Selected passage:
<<<<

It is fortunate that this historic college was given a chance to start a new chapter. The college re-opened with a cash injection of USD 5.25 million, specifically directed to various academic and curriculum designs of the School of Health & Human Development and the School of Business & Economics.
There are plans to also invest, over the next five years, an operational reserve of up to five times the initial investment value, amounting to over USD 26 million to ensure that the college stays relevant.
King’s College president, Coleman Monroe, has been quoted as saying that they are aiming for “… a further development towards the curriculum of its various schools.”
He has also stated that “the goal for our reopening will be to increase not only the funding of our various degree programs but also the funding in further improvements. These opportunities are quite hard to come by, and we’d like to make sure we get this done right for King’s College to become a greater world-class institution.”
To further strengthen the college’s financials, King’s College also looks towards its alumni for donations to fund its operations in the Health & Human Development and Business & Economics schools.

>>>>

Records provided:
<<<<

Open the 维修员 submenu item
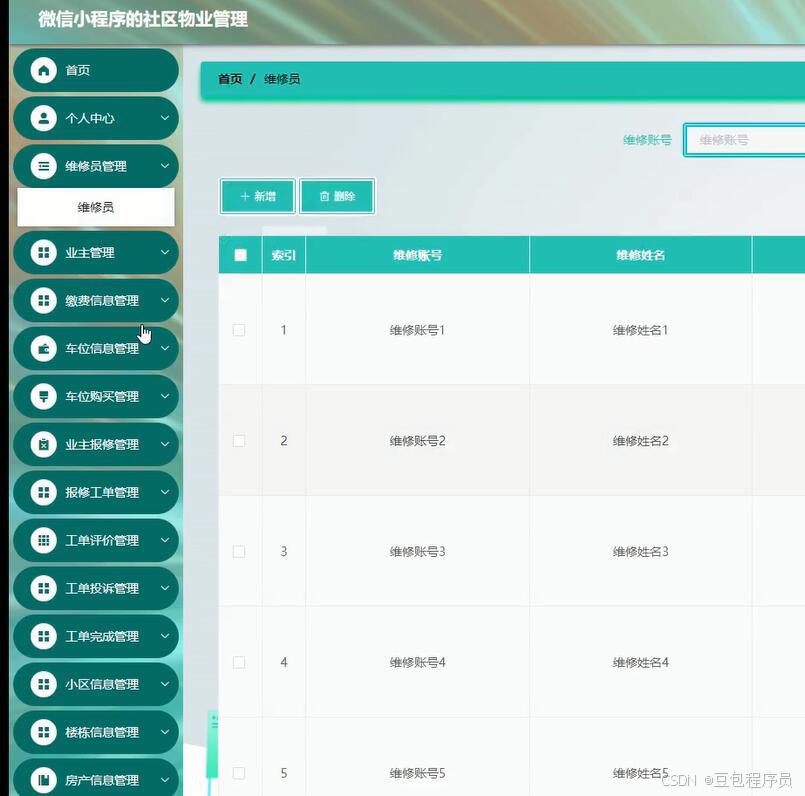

>>>>
<<<<

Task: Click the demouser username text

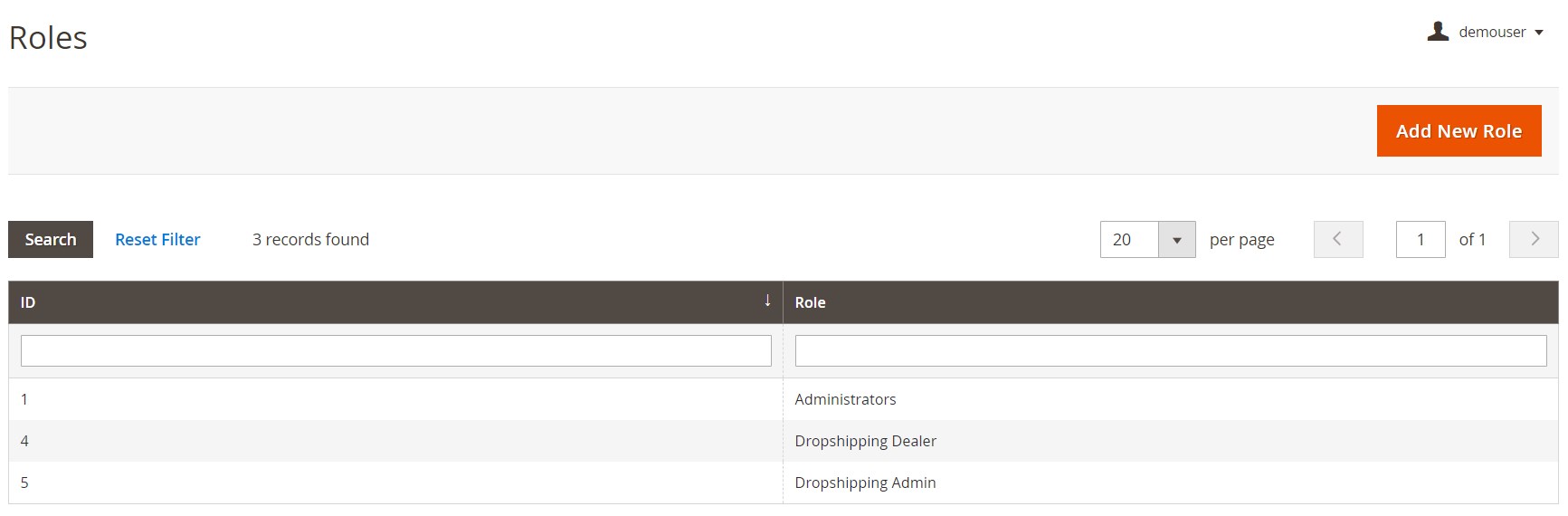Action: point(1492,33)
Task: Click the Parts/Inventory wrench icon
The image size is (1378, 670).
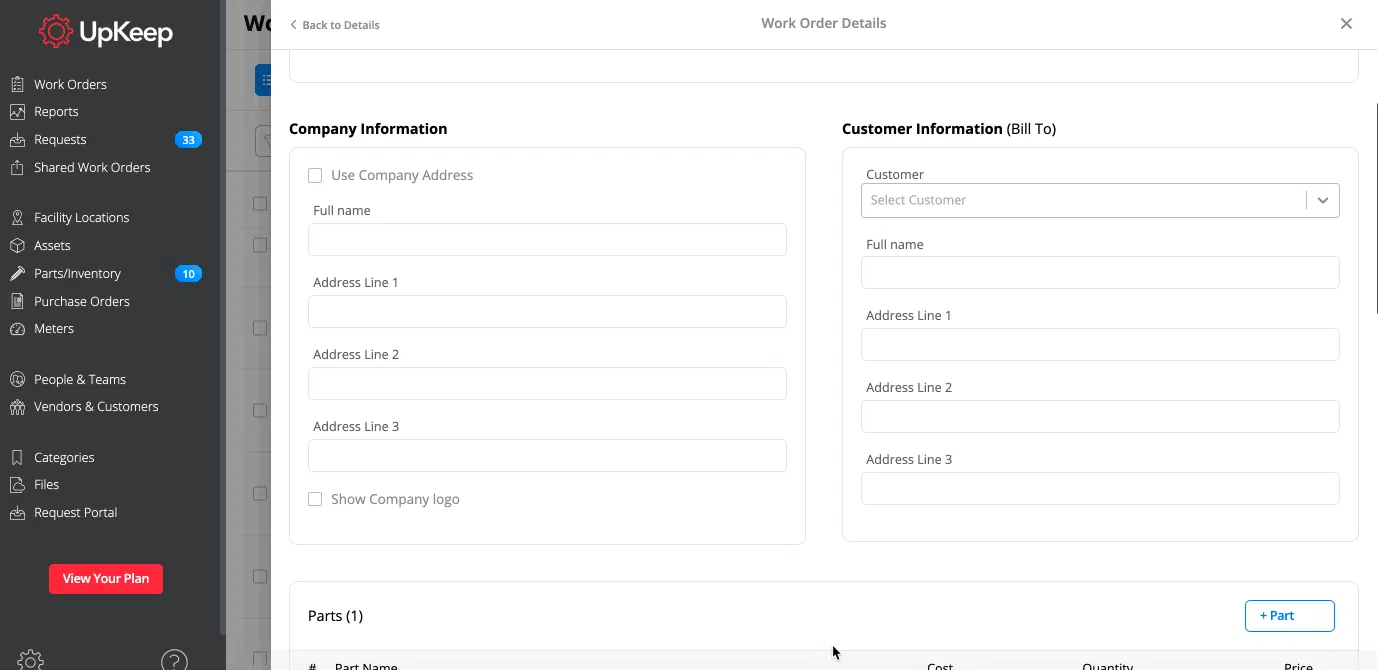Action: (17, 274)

>>>>

Exercise requirements:
a - Answer these questions using the passage about the reopening of King's College:
(i) How large was the cash injection the college reopened with?
(ii) Who is the president of King's College?
(iii) Whom does the college look to for donations?
b - Write a continuation of the passage about the reopening of King's College.
The entries come from a separate source and are unrelated to the King's College passage.

Responses by task:
a -
(i) USD 5.25 million
(ii) Coleman Monroe
(iii) Its alumni

b -
The academic is also considering renaming its different schools in the alumni’s honor as an initiative to promote giving back by graduates to its endowed fund. King’s College is also in talks with governments and sovereign wealth funds to set up research and leadership institutes within its schools.
However, noting that some universities may come under fire for initiatives to fund controversial topics, such as the John Templeton Foundation’s funding of religion in science, King’s College hopes to thread the line carefully and hopes to involve all its stakeholders in constant debate and discussion so as to pave the way for a more vibrant and innovative experience for its students and alumni.